Would you copy each line of the records that includes the word "agent"?

(Stored data entries)
:::
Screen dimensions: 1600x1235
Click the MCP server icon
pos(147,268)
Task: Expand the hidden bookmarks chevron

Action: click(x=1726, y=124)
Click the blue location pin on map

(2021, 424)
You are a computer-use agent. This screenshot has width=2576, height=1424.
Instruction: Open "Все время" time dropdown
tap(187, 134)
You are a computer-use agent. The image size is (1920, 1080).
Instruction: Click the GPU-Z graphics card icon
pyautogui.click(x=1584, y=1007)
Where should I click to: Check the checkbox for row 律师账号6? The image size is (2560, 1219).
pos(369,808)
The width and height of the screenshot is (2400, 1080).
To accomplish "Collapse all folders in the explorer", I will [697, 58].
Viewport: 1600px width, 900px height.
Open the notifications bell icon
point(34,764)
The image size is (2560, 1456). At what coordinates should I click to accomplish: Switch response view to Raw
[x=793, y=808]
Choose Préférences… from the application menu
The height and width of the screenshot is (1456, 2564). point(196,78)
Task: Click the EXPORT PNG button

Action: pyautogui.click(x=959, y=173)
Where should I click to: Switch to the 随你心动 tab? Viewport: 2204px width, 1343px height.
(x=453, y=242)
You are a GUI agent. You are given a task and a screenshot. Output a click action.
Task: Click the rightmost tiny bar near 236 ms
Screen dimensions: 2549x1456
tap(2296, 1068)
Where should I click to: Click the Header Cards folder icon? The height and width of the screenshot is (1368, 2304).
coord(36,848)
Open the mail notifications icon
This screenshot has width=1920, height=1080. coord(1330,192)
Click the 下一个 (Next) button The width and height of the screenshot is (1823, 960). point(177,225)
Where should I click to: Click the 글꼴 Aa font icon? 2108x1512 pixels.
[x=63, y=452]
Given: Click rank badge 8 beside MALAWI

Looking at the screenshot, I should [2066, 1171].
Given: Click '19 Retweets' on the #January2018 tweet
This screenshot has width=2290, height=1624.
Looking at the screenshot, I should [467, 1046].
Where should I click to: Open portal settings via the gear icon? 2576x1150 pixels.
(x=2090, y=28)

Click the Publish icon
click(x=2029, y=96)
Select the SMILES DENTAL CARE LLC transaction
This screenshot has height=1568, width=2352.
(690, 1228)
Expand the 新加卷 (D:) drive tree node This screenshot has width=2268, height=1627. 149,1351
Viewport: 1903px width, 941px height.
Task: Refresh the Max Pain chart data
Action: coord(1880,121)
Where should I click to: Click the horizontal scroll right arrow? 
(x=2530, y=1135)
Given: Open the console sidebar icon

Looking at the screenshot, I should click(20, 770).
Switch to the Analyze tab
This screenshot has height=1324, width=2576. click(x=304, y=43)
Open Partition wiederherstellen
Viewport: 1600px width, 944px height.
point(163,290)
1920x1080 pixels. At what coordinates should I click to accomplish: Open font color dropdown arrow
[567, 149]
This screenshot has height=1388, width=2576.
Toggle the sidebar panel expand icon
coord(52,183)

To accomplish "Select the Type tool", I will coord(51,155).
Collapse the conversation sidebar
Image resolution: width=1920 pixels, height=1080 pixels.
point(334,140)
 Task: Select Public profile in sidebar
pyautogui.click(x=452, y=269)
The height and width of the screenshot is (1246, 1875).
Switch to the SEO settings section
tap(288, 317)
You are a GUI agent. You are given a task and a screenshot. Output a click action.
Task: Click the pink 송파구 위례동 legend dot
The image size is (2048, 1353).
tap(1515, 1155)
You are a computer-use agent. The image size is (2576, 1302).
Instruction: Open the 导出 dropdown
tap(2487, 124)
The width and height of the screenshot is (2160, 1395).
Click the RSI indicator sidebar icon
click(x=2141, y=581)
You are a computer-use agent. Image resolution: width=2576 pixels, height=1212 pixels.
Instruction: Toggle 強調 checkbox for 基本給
:::
**Reply:**
You are a computer-use agent. This screenshot has width=2576, height=1424.
You are a computer-use agent. The image size is (1920, 1080).
You are a GUI agent. You are given a task and a screenshot. Output a click action.
You are a GUI agent. You are given a task and a screenshot. Output a click action.
You are a computer-use agent. The image size is (2576, 1302).
You are a computer-use agent. Image resolution: width=2576 pixels, height=1212 pixels.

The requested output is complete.